While Ambinder employs the same euphemisms and weasel-words as his colleagues over at The New York Times, The Wall Street Journal and The Washington Post in describing Obama regime torture programs, psychoanalyst and war critic Stephen Soldz is far less circumspect. "For those who think that President Obama banned torture centers like this [Bagram's "black prison"], think again." Writing on the Psyche, Science, and Society blog, Soldz avers that "Obama's Executive Order only banned CIA secret prisons. This administration thus intended from the beginning to maintain its torture facility, only under a Defense Department label. Obama apparently was thinking ahead."

A fierce critic of the American Psychological Association's (APA) tainted record of collaborating with imperialist torture programs, Soldz writes that "over the years" APA "has devoted considerable lobbying resources to maintaining Congressional funding for CIFA. Now that CIFA has been folded into DCHC in the Defense Intelligence Agency, the APA is lobbying Congress for money for 'behavioral science' to support the DIA's military intelligence activities."

Apparently such lobbying efforts have paid off rather handsomely.

As psychologist Jeffrey Kaye and investigative journalist H.P. Albarelli revealed in a recent piece at Truthout, the mind-control legacy of the CIA's Project ARTICHOKE is alive and well at Bagram's "black prison." Kaye and Albarelli write that "interest in the use of drugs and mind control techniques in military research and operations persists to the present day. A November 2006 instruction from the Secretary of the Navy (3900.39D) informs that the Undersecretary for the Navy would heretofore be the 'Approval Authority for research involving: (a) Severe or unusual intrusions, either physical or psychological, on human subjects (such as consciousness-altering drugs or mind-control techniques)'."

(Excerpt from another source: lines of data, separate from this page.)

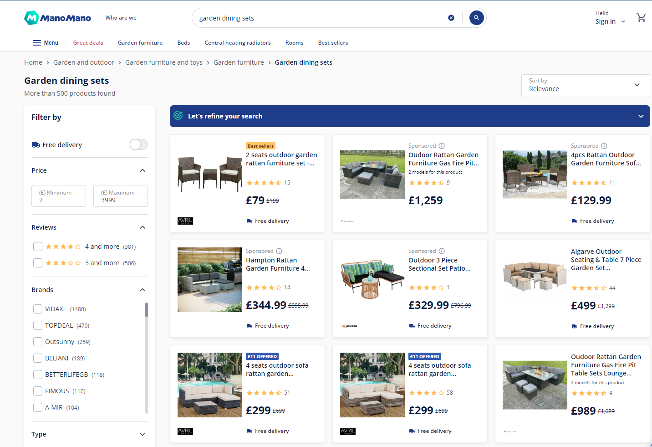
Task: Open the Garden furniture and toys breadcrumb
Action: 164,62

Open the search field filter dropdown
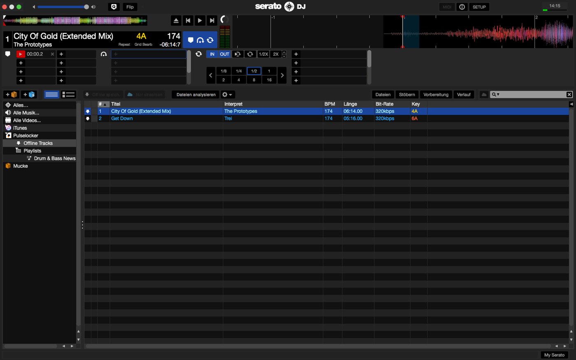coord(496,95)
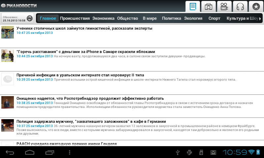264x158 pixels.
Task: Open the recent apps switcher
Action: (50, 152)
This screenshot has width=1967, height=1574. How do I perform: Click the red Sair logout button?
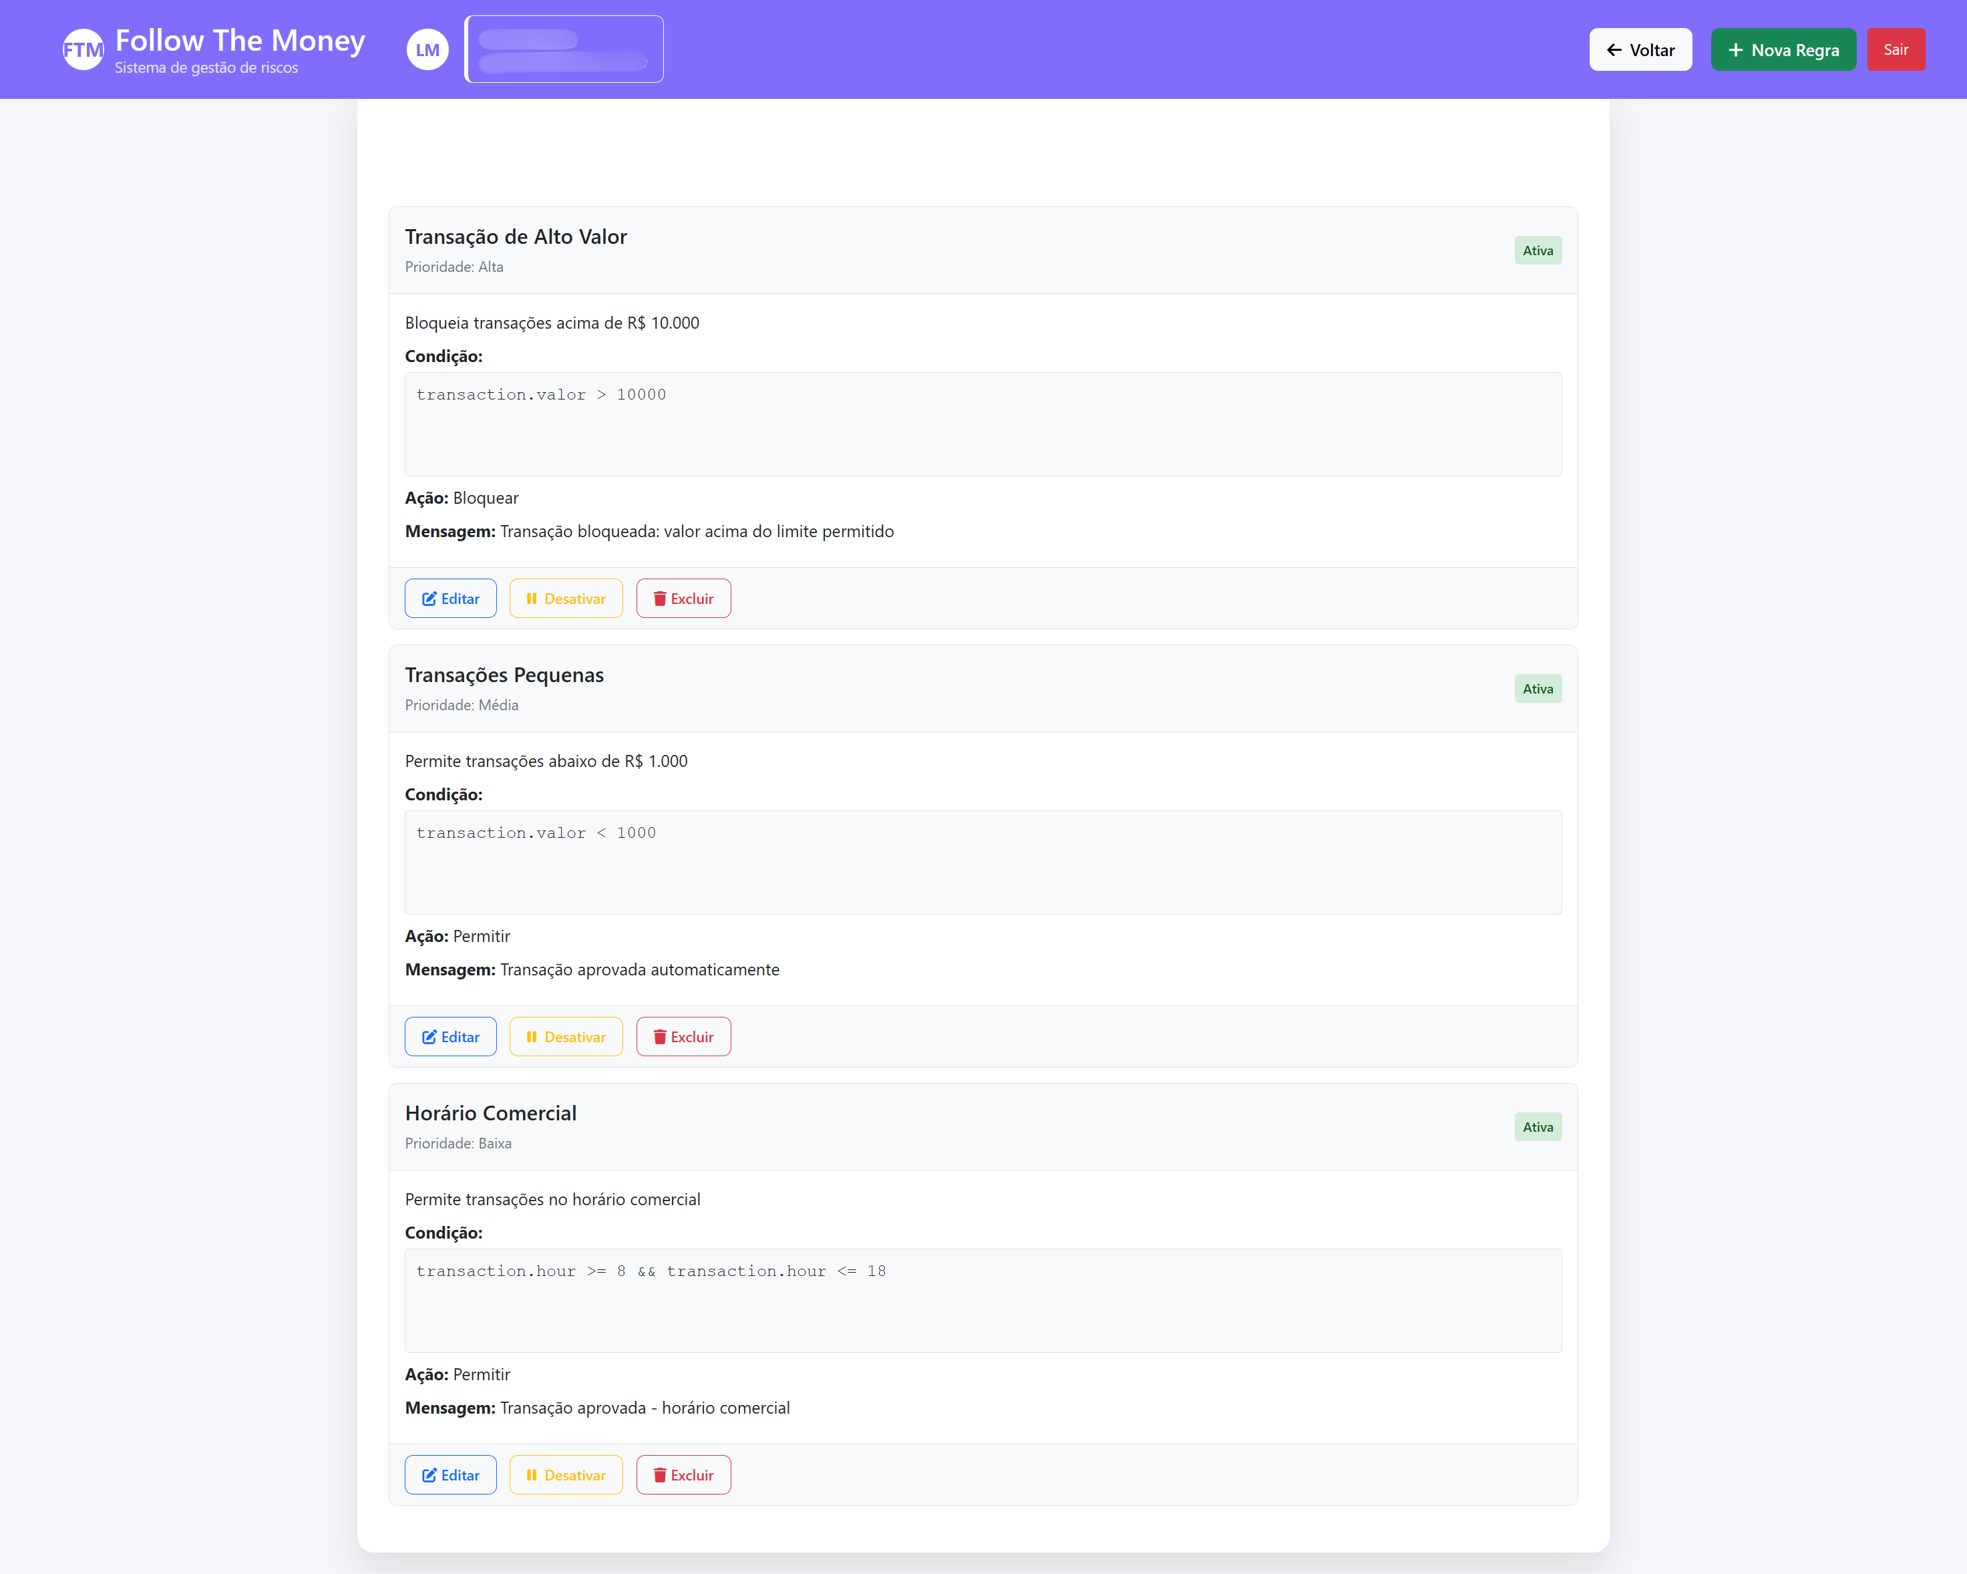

"Techniques" that most certainly have been employed at Bagram Air Base under DCHC's baleful watch. Legal scholar and Harper's Magazine columnist, Scott Horton adds that a top APA "research scientist," Susan Brandon, "who worked in the Bush Administration's White House Office of Social and Behavioral Sciences ... had dealings with interrogation policy. She now works for the Defense Intelligence Agency's (DIA), Defense Counterintelligence and Human Intelligence Center (DCHC)."

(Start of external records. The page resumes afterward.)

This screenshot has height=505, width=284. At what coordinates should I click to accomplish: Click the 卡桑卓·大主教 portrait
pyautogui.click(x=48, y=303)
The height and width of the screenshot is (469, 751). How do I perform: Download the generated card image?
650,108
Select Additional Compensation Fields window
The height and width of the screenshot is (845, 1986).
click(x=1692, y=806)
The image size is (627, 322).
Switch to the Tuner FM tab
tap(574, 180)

As America's imperial wars and occupations bog down and the bodies pile up, as unemployment and home foreclosures sky rocket, and as the Gulf of Mexico is transformed into a vast aquatic dead zone courtesy of BP and their friends in Washington, is it intemperate of me to ask Obama fans: "How's that hopey-changey thing working out for ya?"

Re: Fusion Centers Will Have Access to Classified Military Intel

PostPosted: Sun Jul 04, 2010 4:55 pm
by Alaya
How sad can it get?


"First they came for the Socialists...." blahblahblah.

Hey but we're innocent. Whaddaya got to worry about?